Stored items

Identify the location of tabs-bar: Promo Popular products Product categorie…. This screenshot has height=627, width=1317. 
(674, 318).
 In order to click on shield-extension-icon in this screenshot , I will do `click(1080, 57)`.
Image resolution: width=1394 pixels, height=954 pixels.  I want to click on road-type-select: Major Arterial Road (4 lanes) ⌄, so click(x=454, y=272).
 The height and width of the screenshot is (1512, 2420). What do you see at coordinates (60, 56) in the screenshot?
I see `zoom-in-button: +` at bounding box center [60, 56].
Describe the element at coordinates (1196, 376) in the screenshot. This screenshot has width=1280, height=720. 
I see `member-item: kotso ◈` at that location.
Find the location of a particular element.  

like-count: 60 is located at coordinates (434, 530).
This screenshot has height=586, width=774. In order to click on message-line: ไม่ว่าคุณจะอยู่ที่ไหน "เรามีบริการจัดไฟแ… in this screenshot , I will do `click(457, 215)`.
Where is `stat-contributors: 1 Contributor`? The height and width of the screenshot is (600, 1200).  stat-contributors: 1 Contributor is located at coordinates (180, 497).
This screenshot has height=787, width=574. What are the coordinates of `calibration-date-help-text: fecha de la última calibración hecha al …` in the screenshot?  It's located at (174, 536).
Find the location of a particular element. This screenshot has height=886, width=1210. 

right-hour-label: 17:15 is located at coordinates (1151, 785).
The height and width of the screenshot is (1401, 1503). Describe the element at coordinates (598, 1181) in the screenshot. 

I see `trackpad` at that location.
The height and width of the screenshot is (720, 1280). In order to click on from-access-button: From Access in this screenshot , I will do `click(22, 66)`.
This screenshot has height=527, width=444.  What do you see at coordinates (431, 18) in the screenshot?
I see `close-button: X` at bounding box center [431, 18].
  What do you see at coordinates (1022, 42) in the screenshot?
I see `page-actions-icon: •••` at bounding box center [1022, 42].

▶ [ASSIGNED TASK] Rewrite every item above, swapping "Find the location of a particular element" for "Locate the following element" and keeping everything else the same.

▶ [PROBLEM SOLUTION]
Identify the location of tabs-bar: Promo Popular products Product categorie…. This screenshot has height=627, width=1317. 
(674, 318).
 In order to click on shield-extension-icon in this screenshot , I will do `click(1080, 57)`.
Image resolution: width=1394 pixels, height=954 pixels.  I want to click on road-type-select: Major Arterial Road (4 lanes) ⌄, so click(x=454, y=272).
 The height and width of the screenshot is (1512, 2420). What do you see at coordinates (60, 56) in the screenshot?
I see `zoom-in-button: +` at bounding box center [60, 56].
Describe the element at coordinates (1196, 376) in the screenshot. This screenshot has width=1280, height=720. 
I see `member-item: kotso ◈` at that location.
Locate the following element.  

like-count: 60 is located at coordinates (434, 530).
This screenshot has height=586, width=774. In order to click on message-line: ไม่ว่าคุณจะอยู่ที่ไหน "เรามีบริการจัดไฟแ… in this screenshot , I will do `click(457, 215)`.
Where is `stat-contributors: 1 Contributor`? The height and width of the screenshot is (600, 1200).  stat-contributors: 1 Contributor is located at coordinates (180, 497).
This screenshot has height=787, width=574. What are the coordinates of `calibration-date-help-text: fecha de la última calibración hecha al …` in the screenshot?  It's located at (174, 536).
Locate the following element. This screenshot has height=886, width=1210. 

right-hour-label: 17:15 is located at coordinates (1151, 785).
The height and width of the screenshot is (1401, 1503). Describe the element at coordinates (598, 1181) in the screenshot. 

I see `trackpad` at that location.
The height and width of the screenshot is (720, 1280). In order to click on from-access-button: From Access in this screenshot , I will do `click(22, 66)`.
This screenshot has height=527, width=444.  What do you see at coordinates (431, 18) in the screenshot?
I see `close-button: X` at bounding box center [431, 18].
  What do you see at coordinates (1022, 42) in the screenshot?
I see `page-actions-icon: •••` at bounding box center [1022, 42].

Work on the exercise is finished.